There has been no human society which did not have some myths and rituals.  Myths and rituals are a kind of psychological defence mechanisms.  Onam, Kerala’s most celebrated festival, revolves round the myth of a primitive king, Mahabali (more affectionately called ‘Maveli’), during whose reign there was no evil in the kingdom.  A kingdom without evil is a fascinating myth.  The associated rituals are meant to bring people closer to one another and to the environment.  Onam stresses on social functions and art performances as well as floral decorations. 

But the traditional ways of celebrating the festival have been replaced with modern ways dominated by new rituals.  The high priests of the new rituals are traders of different shades, ranging from the unavoidable supermarket to the redundant jeweller, from the film industry to the television channels. 

Onam is no more about equality and fraternity, goodness and generosity.  It is about shopping and entertainment. 

While there is nothing wrong about shopping or entertainment, there is much harm in redefining certain rituals.  The original rituals of Onam reinforced relationships among people as well as between people and nature.  Children went around gathering flowers from wherever flowers could be plucked.  In the process they merged into the nature.  They also met and spoke to the owners of the lands from where they collected the flowers.  The adults came together to participate in or to be spectators of the various events and performances related to the festival.  Flowers are now bought from the market and that too not for making the traditional floral carpet for Maveli but for participating in a floral carpet competition with substantial prizes.  Entertainments are brought home by the TV channels; or at best the family makes it to the nearest mall where people ineluctably remain strangers.  
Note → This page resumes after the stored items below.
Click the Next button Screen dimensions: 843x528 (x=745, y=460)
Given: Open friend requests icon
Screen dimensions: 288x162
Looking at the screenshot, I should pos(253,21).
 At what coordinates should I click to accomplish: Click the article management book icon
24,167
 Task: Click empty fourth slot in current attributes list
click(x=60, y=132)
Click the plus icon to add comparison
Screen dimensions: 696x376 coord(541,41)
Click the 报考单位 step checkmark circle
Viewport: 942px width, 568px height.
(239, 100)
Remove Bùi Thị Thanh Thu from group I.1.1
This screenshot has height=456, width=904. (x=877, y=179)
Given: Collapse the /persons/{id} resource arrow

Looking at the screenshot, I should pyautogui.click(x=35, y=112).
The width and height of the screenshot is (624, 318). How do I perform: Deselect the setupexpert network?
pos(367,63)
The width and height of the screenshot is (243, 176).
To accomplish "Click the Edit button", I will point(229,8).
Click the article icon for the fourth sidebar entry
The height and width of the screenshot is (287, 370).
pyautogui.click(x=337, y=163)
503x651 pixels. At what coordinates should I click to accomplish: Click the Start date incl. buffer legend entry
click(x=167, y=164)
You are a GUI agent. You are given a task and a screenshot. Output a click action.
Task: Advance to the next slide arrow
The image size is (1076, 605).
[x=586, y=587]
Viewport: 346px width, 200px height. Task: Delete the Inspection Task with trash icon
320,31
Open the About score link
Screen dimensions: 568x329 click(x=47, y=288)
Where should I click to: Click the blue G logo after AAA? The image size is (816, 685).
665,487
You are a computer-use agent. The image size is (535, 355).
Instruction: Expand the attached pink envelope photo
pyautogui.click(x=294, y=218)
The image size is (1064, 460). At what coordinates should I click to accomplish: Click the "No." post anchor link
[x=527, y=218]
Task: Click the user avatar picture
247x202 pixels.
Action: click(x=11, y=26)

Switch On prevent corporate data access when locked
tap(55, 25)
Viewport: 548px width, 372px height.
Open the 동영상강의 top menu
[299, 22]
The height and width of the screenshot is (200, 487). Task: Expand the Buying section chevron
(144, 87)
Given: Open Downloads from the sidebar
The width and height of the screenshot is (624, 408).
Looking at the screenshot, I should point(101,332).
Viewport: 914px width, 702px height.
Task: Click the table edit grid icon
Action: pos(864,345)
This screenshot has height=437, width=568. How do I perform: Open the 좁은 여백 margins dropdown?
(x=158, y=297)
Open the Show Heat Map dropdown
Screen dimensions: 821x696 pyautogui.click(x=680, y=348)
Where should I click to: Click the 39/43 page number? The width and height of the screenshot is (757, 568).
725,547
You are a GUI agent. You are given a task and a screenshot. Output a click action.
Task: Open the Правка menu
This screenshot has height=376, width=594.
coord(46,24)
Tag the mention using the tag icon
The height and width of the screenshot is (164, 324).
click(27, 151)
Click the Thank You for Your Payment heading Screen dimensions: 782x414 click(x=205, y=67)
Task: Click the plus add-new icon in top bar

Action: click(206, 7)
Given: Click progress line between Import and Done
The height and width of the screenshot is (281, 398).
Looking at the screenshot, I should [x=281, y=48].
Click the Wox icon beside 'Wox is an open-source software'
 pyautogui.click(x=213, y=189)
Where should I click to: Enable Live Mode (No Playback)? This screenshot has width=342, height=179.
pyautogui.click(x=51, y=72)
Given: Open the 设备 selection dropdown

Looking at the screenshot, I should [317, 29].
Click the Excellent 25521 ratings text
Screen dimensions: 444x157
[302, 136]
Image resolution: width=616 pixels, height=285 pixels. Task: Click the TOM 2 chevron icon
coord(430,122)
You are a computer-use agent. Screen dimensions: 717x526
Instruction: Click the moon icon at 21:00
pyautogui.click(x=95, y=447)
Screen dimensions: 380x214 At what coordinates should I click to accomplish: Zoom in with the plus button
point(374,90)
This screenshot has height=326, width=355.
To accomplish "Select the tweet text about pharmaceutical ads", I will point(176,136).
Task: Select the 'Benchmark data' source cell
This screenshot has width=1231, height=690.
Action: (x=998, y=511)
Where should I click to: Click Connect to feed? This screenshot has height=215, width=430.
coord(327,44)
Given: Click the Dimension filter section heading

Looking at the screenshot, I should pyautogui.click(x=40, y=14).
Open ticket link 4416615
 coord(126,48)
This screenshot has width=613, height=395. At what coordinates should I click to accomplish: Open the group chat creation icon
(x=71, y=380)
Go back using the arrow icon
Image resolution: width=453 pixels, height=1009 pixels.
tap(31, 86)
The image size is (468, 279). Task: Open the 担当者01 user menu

What remains is the nostalgia conjured up by the traditional songs and dances telecast on the channels.  The nostalgia gives us a longing for the good old days.  But we know they won’t return.  We don’t want them to return, really.  It is impossible to give up our gadgets and luxury.  It is impossible to be generous to the needy neighbour.  It is impossible to be good. 

So we shall be content with the old myth of Onam and its new rituals.  Happy Onam!


26 comments:

  1. Replies
    1. Thank you, Amit. I do celebrate it in a meaningful way.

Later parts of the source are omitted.